(Target pointing data)
◇ ◇ ◇ ◇ ◇

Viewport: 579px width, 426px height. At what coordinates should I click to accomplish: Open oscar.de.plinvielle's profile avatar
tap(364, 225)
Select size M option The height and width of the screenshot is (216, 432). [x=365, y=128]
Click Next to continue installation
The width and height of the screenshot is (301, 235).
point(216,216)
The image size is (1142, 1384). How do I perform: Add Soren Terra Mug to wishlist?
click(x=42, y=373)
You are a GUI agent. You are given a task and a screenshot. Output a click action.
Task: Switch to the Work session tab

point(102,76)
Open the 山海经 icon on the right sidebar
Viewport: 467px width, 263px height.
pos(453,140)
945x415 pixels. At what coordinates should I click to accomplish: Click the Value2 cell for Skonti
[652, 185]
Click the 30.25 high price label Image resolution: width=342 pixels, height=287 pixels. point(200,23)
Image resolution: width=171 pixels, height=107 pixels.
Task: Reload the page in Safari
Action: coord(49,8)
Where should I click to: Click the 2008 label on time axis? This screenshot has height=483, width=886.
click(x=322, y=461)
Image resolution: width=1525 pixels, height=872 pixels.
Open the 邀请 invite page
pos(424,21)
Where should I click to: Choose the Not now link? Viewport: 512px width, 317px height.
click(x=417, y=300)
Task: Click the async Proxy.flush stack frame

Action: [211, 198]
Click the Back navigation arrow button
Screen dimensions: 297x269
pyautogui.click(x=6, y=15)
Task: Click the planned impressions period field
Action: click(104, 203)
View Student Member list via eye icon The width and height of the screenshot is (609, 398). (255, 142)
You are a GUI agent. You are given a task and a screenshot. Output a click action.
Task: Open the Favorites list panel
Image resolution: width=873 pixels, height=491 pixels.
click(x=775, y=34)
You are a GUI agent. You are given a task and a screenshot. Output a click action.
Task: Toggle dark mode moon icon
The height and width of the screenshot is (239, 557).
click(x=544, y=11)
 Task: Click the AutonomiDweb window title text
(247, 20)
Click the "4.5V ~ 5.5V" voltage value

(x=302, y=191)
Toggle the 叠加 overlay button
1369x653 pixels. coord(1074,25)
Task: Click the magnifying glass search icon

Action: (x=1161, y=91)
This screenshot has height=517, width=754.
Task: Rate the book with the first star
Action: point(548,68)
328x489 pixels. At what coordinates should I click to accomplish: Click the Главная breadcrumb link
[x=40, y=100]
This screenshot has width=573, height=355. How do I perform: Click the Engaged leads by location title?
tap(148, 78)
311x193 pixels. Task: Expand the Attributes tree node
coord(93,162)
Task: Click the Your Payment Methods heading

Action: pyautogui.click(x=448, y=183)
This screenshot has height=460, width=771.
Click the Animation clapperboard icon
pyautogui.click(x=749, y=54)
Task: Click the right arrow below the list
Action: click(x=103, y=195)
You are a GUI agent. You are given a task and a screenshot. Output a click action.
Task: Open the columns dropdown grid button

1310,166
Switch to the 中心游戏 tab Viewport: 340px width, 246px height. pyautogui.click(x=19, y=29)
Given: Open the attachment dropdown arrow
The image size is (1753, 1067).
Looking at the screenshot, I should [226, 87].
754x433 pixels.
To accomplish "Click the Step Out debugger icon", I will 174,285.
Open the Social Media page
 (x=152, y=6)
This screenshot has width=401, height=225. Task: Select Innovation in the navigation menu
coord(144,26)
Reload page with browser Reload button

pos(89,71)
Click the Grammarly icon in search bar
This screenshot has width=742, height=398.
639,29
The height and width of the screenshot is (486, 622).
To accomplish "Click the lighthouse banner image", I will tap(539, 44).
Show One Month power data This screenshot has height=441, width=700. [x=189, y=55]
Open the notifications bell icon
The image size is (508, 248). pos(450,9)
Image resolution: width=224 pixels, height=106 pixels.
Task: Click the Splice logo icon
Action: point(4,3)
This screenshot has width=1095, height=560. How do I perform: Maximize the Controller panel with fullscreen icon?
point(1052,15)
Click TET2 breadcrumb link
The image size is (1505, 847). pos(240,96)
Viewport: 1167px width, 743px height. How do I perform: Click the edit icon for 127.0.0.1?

◇ ◇ ◇ ◇ ◇

WRITTEN REQUEST:
Print every line of the records above with no changes.

CORRECT ANSWER:
Viewport: 579px width, 426px height. At what coordinates should I click to accomplish: Open oscar.de.plinvielle's profile avatar
tap(364, 225)
Select size M option The height and width of the screenshot is (216, 432). [x=365, y=128]
Click Next to continue installation
The width and height of the screenshot is (301, 235).
point(216,216)
The image size is (1142, 1384). How do I perform: Add Soren Terra Mug to wishlist?
click(x=42, y=373)
You are a GUI agent. You are given a task and a screenshot. Output a click action.
Task: Switch to the Work session tab

point(102,76)
Open the 山海经 icon on the right sidebar
Viewport: 467px width, 263px height.
pos(453,140)
945x415 pixels. At what coordinates should I click to accomplish: Click the Value2 cell for Skonti
[652, 185]
Click the 30.25 high price label Image resolution: width=342 pixels, height=287 pixels. point(200,23)
Image resolution: width=171 pixels, height=107 pixels.
Task: Reload the page in Safari
Action: coord(49,8)
Where should I click to: Click the 2008 label on time axis? This screenshot has height=483, width=886.
click(x=322, y=461)
Image resolution: width=1525 pixels, height=872 pixels.
Open the 邀请 invite page
pos(424,21)
Where should I click to: Choose the Not now link? Viewport: 512px width, 317px height.
click(x=417, y=300)
Task: Click the async Proxy.flush stack frame

Action: [211, 198]
Click the Back navigation arrow button
Screen dimensions: 297x269
pyautogui.click(x=6, y=15)
Task: Click the planned impressions period field
Action: click(104, 203)
View Student Member list via eye icon The width and height of the screenshot is (609, 398). (255, 142)
You are a GUI agent. You are given a task and a screenshot. Output a click action.
Task: Open the Favorites list panel
Image resolution: width=873 pixels, height=491 pixels.
click(x=775, y=34)
You are a GUI agent. You are given a task and a screenshot. Output a click action.
Task: Toggle dark mode moon icon
The height and width of the screenshot is (239, 557).
click(x=544, y=11)
 Task: Click the AutonomiDweb window title text
(247, 20)
Click the "4.5V ~ 5.5V" voltage value

(x=302, y=191)
Toggle the 叠加 overlay button
1369x653 pixels. coord(1074,25)
Task: Click the magnifying glass search icon

Action: (x=1161, y=91)
This screenshot has height=517, width=754.
Task: Rate the book with the first star
Action: point(548,68)
328x489 pixels. At what coordinates should I click to accomplish: Click the Главная breadcrumb link
[x=40, y=100]
This screenshot has width=573, height=355. How do I perform: Click the Engaged leads by location title?
tap(148, 78)
311x193 pixels. Task: Expand the Attributes tree node
coord(93,162)
Task: Click the Your Payment Methods heading

Action: pyautogui.click(x=448, y=183)
This screenshot has height=460, width=771.
Click the Animation clapperboard icon
pyautogui.click(x=749, y=54)
Task: Click the right arrow below the list
Action: click(x=103, y=195)
You are a GUI agent. You are given a task and a screenshot. Output a click action.
Task: Open the columns dropdown grid button

1310,166
Switch to the 中心游戏 tab Viewport: 340px width, 246px height. pyautogui.click(x=19, y=29)
Given: Open the attachment dropdown arrow
The image size is (1753, 1067).
Looking at the screenshot, I should [226, 87].
754x433 pixels.
To accomplish "Click the Step Out debugger icon", I will 174,285.
Open the Social Media page
 (x=152, y=6)
This screenshot has width=401, height=225. Task: Select Innovation in the navigation menu
coord(144,26)
Reload page with browser Reload button

pos(89,71)
Click the Grammarly icon in search bar
This screenshot has width=742, height=398.
639,29
The height and width of the screenshot is (486, 622).
To accomplish "Click the lighthouse banner image", I will tap(539, 44).
Show One Month power data This screenshot has height=441, width=700. [x=189, y=55]
Open the notifications bell icon
The image size is (508, 248). pos(450,9)
Image resolution: width=224 pixels, height=106 pixels.
Task: Click the Splice logo icon
Action: point(4,3)
This screenshot has width=1095, height=560. How do I perform: Maximize the Controller panel with fullscreen icon?
point(1052,15)
Click TET2 breadcrumb link
The image size is (1505, 847). pos(240,96)
Viewport: 1167px width, 743px height. How do I perform: Click the edit icon for 127.0.0.1?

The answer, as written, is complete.